-- Direction A --
Write out the stretch of the text on Tokyo language school costs from "This information is" through "may become cheaper.", word for word.

-------- Text passage

Attending a full-time Japanese language school in Tokyo is a big investment and here is a breakdown of the expenses of what an average full-time school will charge. The school you decide on may charge more or less for individual areas.

This information is provided by Akamonkai Japanese Language School. All prices are the same until you begin your second year of schooling. Textbook fees are included in the price.

Screening Fee ¥20,000 or $184.60
Enrollment Fee ¥48,000 or $443.04
Class Fee ¥640,000 or $5,907.20
Facility Fee ¥40,000 or $369.30
Subtotal ¥748,000 or $6,904.04

If you choose to stay at a language school for 2 years the cost will be the same as one year depending on which school you're attending. In some circumstances, it may become cheaper.

Application Fee ¥21,668 or $200
Entrance Fee ¥54,171 or $500
Textbook Fee ¥6,500 or $60
Lesson Fee Per Term ¥151,679 X 2 or $1,400 X 2
Total ¥736,728 or $6,800

Application fee: 

You must pay an application fee of around 20,000 – 35,000 yen just to apply to a school. This amount is non-refundable regardless if you get the student visa or not.

----------------
-------- Data extract

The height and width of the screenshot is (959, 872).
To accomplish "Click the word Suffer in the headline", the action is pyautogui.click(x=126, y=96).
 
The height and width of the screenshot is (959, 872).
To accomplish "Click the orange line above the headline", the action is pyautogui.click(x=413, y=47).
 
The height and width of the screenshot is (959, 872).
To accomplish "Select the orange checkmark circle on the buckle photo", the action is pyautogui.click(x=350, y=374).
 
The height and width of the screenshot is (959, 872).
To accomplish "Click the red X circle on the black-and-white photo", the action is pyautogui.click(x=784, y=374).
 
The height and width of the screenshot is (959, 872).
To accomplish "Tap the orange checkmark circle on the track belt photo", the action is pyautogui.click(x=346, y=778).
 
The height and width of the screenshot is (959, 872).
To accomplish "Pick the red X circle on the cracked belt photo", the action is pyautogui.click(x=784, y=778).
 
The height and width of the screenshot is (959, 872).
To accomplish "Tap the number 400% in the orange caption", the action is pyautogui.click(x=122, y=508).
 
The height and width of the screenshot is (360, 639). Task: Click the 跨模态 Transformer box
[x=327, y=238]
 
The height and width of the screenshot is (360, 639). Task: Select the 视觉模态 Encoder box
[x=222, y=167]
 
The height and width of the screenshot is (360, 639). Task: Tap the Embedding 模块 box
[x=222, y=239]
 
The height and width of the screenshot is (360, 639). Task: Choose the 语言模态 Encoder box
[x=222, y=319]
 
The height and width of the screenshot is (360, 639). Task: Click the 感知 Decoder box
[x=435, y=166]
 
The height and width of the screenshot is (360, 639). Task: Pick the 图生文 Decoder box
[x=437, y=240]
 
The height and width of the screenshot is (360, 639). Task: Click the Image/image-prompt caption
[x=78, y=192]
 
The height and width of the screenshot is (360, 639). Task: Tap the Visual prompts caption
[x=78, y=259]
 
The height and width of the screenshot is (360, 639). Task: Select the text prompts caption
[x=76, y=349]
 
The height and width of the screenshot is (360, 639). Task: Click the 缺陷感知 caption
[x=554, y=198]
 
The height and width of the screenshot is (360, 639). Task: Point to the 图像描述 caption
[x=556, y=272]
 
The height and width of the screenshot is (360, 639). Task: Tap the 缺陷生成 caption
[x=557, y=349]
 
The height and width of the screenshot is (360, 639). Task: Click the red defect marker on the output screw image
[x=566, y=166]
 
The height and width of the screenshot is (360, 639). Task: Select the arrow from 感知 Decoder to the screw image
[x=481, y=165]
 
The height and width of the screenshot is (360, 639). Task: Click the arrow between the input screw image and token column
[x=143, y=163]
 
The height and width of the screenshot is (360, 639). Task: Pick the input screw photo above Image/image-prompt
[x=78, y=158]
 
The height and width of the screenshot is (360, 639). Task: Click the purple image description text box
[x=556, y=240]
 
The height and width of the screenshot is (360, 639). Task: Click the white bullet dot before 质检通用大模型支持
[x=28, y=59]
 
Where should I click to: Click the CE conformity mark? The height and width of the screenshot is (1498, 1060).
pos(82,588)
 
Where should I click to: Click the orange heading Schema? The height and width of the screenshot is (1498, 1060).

----------------

-- Direction B --
In the records, rewrite the stretch from the line containing "photo above Image/image-prompt" through the end of the records, replacing "screenshot" with "screen capture" and leaving everything else unchanged. Give only those lines.

-- Expected answer A --
This information is provided by Akamonkai Japanese Language School. All prices are the same until you begin your second year of schooling. Textbook fees are included in the price.

Screening Fee ¥20,000 or $184.60
Enrollment Fee ¥48,000 or $443.04
Class Fee ¥640,000 or $5,907.20
Facility Fee ¥40,000 or $369.30
Subtotal ¥748,000 or $6,904.04

If you choose to stay at a language school for 2 years the cost will be the same as one year depending on which school you're attending. In some circumstances, it may become cheaper.

-- Expected answer B --
The height and width of the screen capture is (360, 639). Task: Pick the input screw photo above Image/image-prompt
[x=78, y=158]
 
The height and width of the screen capture is (360, 639). Task: Click the purple image description text box
[x=556, y=240]
 
The height and width of the screen capture is (360, 639). Task: Click the white bullet dot before 质检通用大模型支持
[x=28, y=59]
 
Where should I click to: Click the CE conformity mark? The height and width of the screen capture is (1498, 1060).
pos(82,588)
 
Where should I click to: Click the orange heading Schema? The height and width of the screen capture is (1498, 1060).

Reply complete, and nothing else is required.